The Kuntillet Ajrud Inscriptions: The Lord’s Ashera? (Jeremiah 17)

Image result for Kuntillet Ajrud Inscriptions

Illustration: Ancient ‘Yahweh And His Asherah’ Inscriptions At Kuntillet ‘Ajrud 

The Hebrew word Asherim (NIV “Asherah poles”) in Jeremiah 17:2 denotes either the Canaanite goddess named Asherah (the singular form of the word) or some object associated with pagan worship in Israel and Judah. Of the 40 occurrences of the term in the Old Testament, only four of them refer to the proper name given to the goddess; the remaining usages all signify something either constructed of wood or planted. We may assume that a wooden object – perhaps a tree or a pole – was used to symbolize the goddess in Canaanite religion. The passages that speak of Asherim being “made” may refer to wooden figurines of the goddess.

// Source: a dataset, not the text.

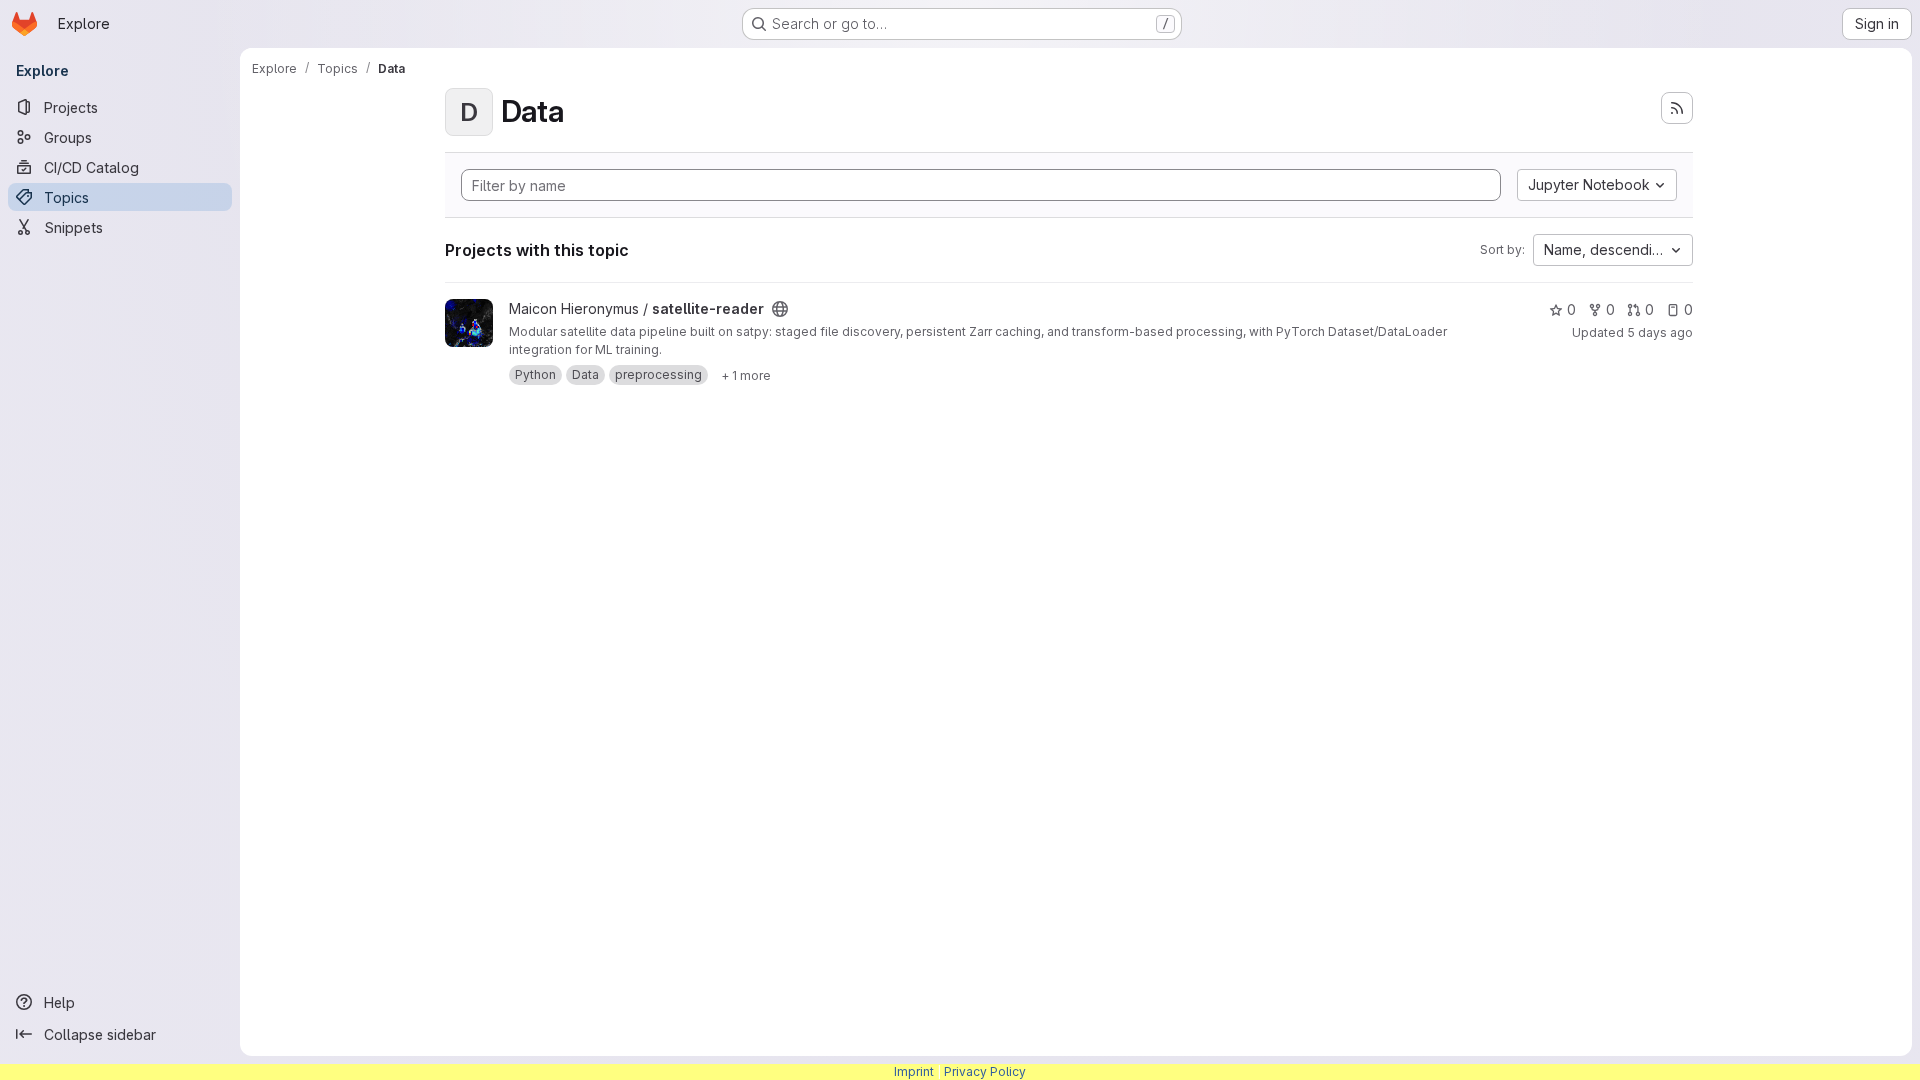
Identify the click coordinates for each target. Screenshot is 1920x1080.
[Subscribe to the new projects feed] (1677, 108)
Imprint (914, 1071)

Early Bible translations (the Septuagint and the Vulgate), as well as an ancient commentary (the Jewish Mishnah), understood Asherim to refer to a group of trees. The translation “grove” in the KJV preserves the Septuagint and Vulgate understanding. This tradition, while possible in some cases, is probably incorrect, since the KJV of Jeremiah 17:2 speaks of “groves by the green trees”.

The Canaanite goddess Asherah is well attested in the texts from the ancient city of Ugarit, where she is portrayed as the consort, or partner, of El the mother of other gods. Jeremiah’s condemnation of idolatry in Judah, particularly of the type associated with the Asherim, is illuminated by a cacje of inscriptions found at a site called Kuntillet Ajrud, located 50 km south of Kadesh Barnea in the northern Sinai. Especially enlightening are three texts from this site that say, “I bless you by Yahweh of Samaria and by His Asherah” and “to Yahweh of Teman and to His Asherah”. The Asherah cited at Kuntillet Ajrud may be the same wooden cultic object so frequently mentioned in the Bible. It is more likely, however, that the use of the term here provides firsthand evidence for an idolatrous merging of orthodox Yahwistic faith and is a reference not to an idol but to a goddess, a supposed consort of Yahweh. This is Canaanite paganism – precisely the type of idolatry and syncretism that Jeremiah was attempting to combat.